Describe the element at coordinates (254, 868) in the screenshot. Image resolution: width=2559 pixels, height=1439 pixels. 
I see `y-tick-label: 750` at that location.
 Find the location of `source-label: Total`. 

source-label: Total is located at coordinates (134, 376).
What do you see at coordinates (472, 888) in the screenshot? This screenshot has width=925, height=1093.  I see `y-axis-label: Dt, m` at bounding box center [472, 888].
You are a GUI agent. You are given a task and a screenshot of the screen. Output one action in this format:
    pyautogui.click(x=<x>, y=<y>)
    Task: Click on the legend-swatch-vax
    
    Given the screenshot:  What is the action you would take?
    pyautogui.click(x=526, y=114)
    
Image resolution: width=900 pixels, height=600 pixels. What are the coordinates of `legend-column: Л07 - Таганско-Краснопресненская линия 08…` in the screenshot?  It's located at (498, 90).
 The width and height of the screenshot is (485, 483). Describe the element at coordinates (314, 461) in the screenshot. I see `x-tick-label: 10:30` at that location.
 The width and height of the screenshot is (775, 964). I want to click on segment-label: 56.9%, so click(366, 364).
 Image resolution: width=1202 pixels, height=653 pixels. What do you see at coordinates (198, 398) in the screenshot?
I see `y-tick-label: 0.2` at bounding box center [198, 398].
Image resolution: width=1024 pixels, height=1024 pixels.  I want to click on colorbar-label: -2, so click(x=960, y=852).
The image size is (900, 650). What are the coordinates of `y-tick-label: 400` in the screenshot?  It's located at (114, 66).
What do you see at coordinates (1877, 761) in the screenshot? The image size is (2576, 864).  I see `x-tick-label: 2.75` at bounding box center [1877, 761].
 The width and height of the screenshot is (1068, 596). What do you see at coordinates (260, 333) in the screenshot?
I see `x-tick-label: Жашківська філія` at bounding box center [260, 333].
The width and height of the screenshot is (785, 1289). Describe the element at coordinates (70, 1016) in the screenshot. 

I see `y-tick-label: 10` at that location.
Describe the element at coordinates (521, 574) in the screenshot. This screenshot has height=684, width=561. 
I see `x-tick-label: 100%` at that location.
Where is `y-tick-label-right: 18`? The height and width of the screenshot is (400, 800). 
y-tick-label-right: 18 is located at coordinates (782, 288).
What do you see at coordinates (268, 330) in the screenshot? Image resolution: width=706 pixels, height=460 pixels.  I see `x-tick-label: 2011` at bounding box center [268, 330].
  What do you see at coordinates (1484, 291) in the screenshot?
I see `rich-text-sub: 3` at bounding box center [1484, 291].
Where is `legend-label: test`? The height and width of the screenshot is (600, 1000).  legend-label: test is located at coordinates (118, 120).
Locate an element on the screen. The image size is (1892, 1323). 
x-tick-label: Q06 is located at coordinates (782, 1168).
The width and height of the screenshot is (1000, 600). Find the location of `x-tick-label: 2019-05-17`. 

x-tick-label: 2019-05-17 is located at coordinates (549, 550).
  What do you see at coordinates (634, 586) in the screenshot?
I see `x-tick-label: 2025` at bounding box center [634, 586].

- [Aim of the task]
Gather each line of the records that contains the word "Total", and list those lines.

- [Reply]
 Find the location of `source-label: Total`. 
source-label: Total is located at coordinates (134, 376).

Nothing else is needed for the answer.